The Climate Change Authority (CCA) says industry groups should not be concerned about aggressive reductions in greenhouse gas emissions unfairly harming energy-hungry industries.

The CCA’s new report on Australia's future emissions targets includes a call for a 30 per cent cut by 2025, based on greenhouse gas levels from 2000.

The authority says the emissions target should be based on broad national interests, and not be weakened to protect certain businesses.

“Feedback from the discussions on the benefits and costs of the Authority's recommended targets tended to reflect the perceived implications of the targets for the balance sheets of particular stakeholders,” the report said.

“Industry groups were obviously concerned that Australia's targets should not create heavy cost burdens for Australian businesses, or undermine their international competitiveness.”

The CCA said businesses providing submissions had observed that “Australia's future, including its economy, was about much more than mining, with some emphasising avoidance of the harmful consequences of dangerous climate change”

It found that emissions-intensive and trade-exposed sectors “make up rather less than 10 per cent of the whole economy”.
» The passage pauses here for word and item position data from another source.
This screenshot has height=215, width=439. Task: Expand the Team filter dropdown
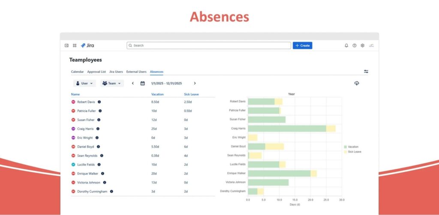(x=112, y=83)
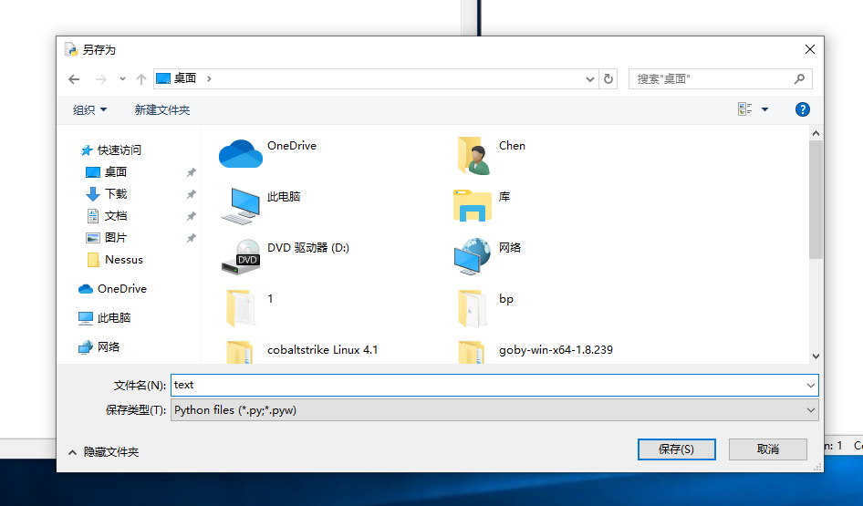Select the DVD 驱动器 (D:) drive icon

tap(241, 256)
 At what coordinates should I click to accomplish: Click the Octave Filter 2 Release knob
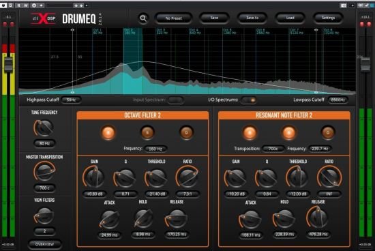pyautogui.click(x=177, y=218)
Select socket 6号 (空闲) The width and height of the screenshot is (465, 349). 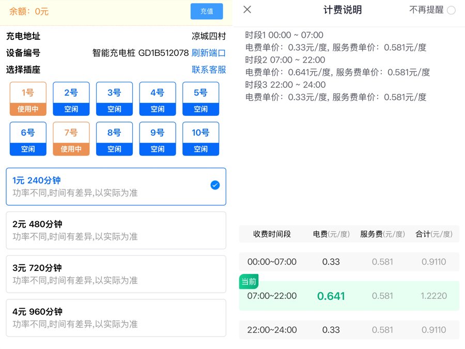click(x=28, y=139)
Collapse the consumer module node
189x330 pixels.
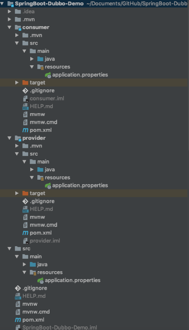[x=10, y=27]
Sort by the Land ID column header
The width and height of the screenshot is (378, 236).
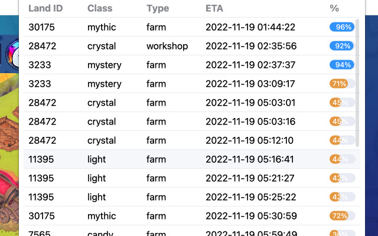tap(45, 8)
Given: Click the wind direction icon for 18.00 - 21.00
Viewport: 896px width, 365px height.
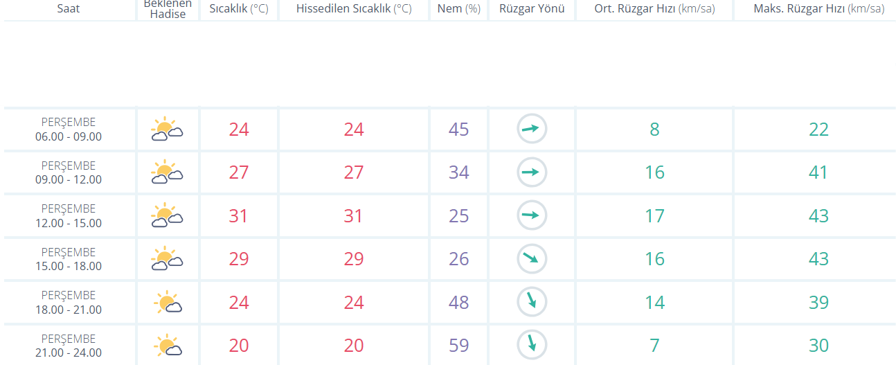Looking at the screenshot, I should tap(532, 301).
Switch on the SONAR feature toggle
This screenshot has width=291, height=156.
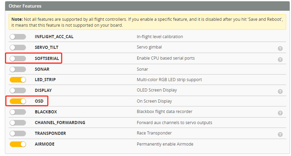(18, 69)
The report states that if Australia meets a 30 per cent emissions target, it would still have a more emissions-intensive economy than any major developed country expect Canada.

Greens leader Richard Di Natale said the target is within reach, but doubts the Government will adopt it.

“I'm calling on the Abbott Government to back those targets but if recent history is anything to go by, it'll continue with its head in the sand, backward looking isolationist approach to climate change,” he told the ABC.